*** Block opens ***

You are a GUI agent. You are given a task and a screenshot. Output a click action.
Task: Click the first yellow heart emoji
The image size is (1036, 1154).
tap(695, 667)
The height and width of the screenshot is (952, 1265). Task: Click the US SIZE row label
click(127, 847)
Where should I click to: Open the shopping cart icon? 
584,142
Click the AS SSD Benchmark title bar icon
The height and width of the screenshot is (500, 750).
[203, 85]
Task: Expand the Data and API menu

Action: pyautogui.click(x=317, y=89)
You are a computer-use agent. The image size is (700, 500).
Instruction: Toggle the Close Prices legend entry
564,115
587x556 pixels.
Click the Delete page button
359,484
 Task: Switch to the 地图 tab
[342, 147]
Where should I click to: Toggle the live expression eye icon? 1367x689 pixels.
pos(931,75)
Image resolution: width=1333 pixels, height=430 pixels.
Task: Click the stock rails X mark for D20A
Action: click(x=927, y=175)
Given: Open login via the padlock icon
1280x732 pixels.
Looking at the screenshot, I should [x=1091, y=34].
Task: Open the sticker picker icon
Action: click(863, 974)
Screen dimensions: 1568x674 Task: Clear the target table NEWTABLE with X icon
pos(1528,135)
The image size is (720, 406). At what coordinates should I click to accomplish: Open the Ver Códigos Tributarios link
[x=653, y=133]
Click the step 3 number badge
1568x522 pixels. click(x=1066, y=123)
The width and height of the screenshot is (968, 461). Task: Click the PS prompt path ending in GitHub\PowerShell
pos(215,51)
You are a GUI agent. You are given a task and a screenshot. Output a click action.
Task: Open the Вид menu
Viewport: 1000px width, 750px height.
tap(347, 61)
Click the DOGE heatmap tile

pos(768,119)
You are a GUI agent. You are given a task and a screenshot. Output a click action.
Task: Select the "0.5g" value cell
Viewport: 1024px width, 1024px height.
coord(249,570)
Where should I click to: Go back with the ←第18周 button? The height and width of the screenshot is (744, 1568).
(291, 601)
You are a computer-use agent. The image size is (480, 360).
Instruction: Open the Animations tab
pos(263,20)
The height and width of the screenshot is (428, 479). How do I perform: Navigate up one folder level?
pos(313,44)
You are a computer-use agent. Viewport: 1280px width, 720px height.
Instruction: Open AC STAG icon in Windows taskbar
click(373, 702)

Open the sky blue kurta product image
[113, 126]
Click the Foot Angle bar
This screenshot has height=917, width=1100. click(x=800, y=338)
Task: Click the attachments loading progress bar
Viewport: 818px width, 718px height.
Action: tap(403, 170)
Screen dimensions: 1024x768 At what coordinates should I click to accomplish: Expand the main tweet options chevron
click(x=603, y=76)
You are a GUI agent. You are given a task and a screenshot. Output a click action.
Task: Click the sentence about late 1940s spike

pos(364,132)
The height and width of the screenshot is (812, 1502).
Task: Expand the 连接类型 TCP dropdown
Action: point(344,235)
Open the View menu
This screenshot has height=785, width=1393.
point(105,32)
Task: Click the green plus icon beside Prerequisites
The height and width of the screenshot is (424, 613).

*** Block closes ***

### What the task asks
Gather from the data above every line with the string "computer".

### Reply to the exercise
You are a computer-use agent. The image size is (700, 500).
You are a computer-use agent. The image size is (480, 360).
You are a computer-use agent. Viewport: 1280px width, 720px height.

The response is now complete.